China is set to further open up the nation’s mobile market by giving out formal commercial licenses to private firms reselling mobile services as a virtual network operators.
The Ministry of Industry and Information Technology (MIIT) launched a public consultation last week seeking industry input and feedback on the government’s proposal to issue commercial MVNO licenses to all qualified market players, including foreign-invested firms. Consultation will close on February 22.
The move comes after over four years of MVNO trials in the country. It also marks the regulator’s latest push in bringing greater foreign investment and more competition to the country’s “unbalanced” mobile market that dominated by stated-owned China Mobile, China Telecom and China Unicom.
In mid-2013, the MIIT moved to open up the country’s mobile market to MVNOs and instructed the three state-owned operators to partner with multiple MVNOs for the trials.

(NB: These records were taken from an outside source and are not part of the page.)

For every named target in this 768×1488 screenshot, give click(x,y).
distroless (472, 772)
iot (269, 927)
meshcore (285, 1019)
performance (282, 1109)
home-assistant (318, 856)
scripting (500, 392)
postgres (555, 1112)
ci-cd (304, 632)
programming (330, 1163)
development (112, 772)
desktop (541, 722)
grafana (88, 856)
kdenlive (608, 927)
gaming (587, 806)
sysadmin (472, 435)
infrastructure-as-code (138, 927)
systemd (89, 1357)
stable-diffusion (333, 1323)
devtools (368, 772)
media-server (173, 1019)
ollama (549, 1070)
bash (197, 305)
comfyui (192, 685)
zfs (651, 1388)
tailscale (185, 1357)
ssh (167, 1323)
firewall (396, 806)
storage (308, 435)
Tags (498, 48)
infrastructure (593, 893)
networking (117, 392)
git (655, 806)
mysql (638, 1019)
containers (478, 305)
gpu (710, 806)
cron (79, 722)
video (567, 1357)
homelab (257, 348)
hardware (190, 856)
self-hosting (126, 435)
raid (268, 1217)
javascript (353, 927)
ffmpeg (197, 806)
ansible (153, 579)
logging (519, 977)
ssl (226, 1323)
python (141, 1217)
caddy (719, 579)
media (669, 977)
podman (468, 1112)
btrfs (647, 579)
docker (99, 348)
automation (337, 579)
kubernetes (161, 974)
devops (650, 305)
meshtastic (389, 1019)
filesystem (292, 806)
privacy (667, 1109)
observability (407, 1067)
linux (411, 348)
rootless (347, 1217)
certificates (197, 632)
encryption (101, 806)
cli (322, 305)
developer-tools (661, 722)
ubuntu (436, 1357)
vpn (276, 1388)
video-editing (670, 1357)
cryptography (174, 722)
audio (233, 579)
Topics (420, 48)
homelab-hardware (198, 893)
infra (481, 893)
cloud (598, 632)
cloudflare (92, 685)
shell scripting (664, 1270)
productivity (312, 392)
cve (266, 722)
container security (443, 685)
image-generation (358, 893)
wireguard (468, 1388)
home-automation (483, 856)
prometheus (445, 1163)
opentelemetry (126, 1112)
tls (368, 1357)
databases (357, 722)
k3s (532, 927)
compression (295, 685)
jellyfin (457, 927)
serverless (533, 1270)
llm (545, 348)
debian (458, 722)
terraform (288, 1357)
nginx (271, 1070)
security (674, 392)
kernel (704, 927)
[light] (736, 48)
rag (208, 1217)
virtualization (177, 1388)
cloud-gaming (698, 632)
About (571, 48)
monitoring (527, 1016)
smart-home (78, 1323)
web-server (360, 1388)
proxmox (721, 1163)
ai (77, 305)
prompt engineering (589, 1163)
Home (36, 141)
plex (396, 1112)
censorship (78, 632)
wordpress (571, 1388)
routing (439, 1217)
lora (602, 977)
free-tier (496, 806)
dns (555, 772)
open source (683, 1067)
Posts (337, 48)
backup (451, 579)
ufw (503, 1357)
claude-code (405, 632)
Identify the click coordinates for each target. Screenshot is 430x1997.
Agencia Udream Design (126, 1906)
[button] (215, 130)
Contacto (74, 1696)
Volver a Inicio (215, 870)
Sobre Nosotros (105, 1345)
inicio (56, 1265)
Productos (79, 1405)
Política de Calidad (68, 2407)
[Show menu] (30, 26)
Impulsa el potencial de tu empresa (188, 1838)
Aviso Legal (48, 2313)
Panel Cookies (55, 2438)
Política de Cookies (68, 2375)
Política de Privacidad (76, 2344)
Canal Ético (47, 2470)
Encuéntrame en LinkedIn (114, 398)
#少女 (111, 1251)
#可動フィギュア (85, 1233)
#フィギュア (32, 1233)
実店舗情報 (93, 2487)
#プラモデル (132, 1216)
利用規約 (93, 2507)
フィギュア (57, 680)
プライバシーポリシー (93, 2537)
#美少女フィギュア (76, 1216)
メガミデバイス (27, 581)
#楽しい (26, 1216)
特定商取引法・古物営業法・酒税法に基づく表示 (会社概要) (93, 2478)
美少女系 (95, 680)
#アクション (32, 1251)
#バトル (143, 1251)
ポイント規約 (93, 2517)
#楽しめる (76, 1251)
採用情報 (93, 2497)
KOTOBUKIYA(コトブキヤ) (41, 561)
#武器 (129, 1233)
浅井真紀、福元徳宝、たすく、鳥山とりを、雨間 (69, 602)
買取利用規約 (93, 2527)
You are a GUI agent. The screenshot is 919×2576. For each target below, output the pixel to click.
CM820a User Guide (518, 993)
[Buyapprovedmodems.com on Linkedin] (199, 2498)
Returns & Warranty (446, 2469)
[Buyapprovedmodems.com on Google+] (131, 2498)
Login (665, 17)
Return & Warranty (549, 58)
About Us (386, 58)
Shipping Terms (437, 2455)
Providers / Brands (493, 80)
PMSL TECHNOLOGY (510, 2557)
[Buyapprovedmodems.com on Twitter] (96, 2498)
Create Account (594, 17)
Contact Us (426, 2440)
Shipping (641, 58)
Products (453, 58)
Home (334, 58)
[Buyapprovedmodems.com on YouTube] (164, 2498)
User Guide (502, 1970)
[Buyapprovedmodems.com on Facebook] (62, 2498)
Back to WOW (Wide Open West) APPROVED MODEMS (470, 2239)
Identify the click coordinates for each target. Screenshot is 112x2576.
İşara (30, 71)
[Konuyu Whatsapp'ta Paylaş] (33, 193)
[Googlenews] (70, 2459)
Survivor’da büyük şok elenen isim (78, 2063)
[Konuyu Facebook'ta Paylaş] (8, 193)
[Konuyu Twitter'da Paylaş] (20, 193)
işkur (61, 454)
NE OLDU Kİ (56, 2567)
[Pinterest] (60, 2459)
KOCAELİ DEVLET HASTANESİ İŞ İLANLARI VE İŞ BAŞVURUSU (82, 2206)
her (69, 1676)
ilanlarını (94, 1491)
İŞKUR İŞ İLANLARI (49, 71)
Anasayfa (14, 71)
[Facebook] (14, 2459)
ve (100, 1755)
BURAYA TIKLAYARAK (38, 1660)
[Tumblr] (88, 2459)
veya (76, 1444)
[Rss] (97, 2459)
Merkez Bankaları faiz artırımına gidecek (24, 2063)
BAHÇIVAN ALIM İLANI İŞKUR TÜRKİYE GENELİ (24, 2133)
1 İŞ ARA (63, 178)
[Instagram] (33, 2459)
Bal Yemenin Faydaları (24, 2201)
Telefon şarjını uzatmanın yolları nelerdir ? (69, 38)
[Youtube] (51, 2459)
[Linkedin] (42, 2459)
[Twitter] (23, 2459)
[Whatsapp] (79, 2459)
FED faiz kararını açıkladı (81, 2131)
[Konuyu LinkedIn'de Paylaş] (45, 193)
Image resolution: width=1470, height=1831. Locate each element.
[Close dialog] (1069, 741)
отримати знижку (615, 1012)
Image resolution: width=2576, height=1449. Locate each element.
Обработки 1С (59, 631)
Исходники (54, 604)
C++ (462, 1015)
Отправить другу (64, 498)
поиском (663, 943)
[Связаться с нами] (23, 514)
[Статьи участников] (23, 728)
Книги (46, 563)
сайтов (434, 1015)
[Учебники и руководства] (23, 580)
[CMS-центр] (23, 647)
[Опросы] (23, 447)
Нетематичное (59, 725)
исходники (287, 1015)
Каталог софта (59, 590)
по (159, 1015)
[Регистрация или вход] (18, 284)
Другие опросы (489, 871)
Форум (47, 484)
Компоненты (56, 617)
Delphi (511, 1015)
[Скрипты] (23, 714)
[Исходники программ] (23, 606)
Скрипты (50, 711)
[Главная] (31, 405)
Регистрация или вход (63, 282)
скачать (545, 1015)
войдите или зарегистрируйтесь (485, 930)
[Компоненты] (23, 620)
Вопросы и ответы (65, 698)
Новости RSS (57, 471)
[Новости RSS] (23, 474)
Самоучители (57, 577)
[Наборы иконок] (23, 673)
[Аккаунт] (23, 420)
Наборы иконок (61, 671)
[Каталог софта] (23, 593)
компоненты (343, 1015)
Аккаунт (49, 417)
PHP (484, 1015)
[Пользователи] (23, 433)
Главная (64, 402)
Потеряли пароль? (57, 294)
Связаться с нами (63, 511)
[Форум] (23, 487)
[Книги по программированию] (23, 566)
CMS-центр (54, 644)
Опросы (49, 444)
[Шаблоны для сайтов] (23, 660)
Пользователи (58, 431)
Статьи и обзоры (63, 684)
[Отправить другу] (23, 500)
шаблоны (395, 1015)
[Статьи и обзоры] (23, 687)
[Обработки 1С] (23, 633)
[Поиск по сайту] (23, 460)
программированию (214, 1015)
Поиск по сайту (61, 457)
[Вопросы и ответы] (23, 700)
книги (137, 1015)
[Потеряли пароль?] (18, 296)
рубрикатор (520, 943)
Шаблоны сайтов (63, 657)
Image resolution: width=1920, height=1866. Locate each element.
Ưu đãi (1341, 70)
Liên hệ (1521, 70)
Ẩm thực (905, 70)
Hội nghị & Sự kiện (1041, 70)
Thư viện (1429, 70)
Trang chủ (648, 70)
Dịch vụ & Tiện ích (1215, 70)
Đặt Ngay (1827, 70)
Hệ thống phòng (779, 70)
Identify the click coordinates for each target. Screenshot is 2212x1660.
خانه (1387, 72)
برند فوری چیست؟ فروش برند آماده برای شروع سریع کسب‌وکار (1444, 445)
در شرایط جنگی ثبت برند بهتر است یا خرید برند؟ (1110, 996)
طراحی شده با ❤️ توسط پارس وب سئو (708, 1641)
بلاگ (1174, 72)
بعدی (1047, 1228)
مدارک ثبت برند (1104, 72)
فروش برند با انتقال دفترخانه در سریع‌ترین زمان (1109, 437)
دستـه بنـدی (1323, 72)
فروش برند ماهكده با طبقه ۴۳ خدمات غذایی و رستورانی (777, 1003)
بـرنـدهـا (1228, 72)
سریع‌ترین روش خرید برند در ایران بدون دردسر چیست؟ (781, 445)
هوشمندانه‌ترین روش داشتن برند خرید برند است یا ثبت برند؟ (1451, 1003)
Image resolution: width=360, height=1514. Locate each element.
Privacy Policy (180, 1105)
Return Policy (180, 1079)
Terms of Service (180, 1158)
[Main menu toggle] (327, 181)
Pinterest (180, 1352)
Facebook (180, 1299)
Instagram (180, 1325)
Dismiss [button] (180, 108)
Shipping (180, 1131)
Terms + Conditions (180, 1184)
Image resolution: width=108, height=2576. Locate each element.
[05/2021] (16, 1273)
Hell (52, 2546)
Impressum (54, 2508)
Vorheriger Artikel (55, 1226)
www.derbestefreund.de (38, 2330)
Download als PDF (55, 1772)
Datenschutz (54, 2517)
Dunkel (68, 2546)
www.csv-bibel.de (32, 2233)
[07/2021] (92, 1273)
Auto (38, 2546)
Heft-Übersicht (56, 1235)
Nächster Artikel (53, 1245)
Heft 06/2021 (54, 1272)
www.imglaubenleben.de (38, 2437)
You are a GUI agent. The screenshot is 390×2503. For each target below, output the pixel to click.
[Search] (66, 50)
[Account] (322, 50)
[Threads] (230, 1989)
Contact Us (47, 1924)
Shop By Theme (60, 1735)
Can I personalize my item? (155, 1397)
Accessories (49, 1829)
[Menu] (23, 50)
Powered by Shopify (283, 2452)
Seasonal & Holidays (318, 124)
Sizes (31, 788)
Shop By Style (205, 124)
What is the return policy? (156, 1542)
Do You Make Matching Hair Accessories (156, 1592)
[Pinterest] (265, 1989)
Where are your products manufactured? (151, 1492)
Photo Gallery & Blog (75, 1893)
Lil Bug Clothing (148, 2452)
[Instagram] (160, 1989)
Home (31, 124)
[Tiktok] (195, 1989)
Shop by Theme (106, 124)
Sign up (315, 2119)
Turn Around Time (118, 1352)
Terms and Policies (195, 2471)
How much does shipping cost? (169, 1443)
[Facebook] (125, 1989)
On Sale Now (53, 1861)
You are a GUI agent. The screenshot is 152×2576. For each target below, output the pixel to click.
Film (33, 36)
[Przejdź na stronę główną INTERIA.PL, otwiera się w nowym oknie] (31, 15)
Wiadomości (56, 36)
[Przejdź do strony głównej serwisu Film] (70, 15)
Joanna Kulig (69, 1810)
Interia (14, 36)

Since then, there are 42 domestic private firms, including Xiaomi, JD.com and Snail Mobile, participating in the trials, reselling mobile services with their own brands in 29 provinces across the country.
According to the MIIT statistics, China had over 60 million MVNO subscribers, accounting over 4% of the country’s mobile subscriber base by the end of 2017. The MVNO market has attracted private investment worth 3.2 billion ($505 million), the regulator said.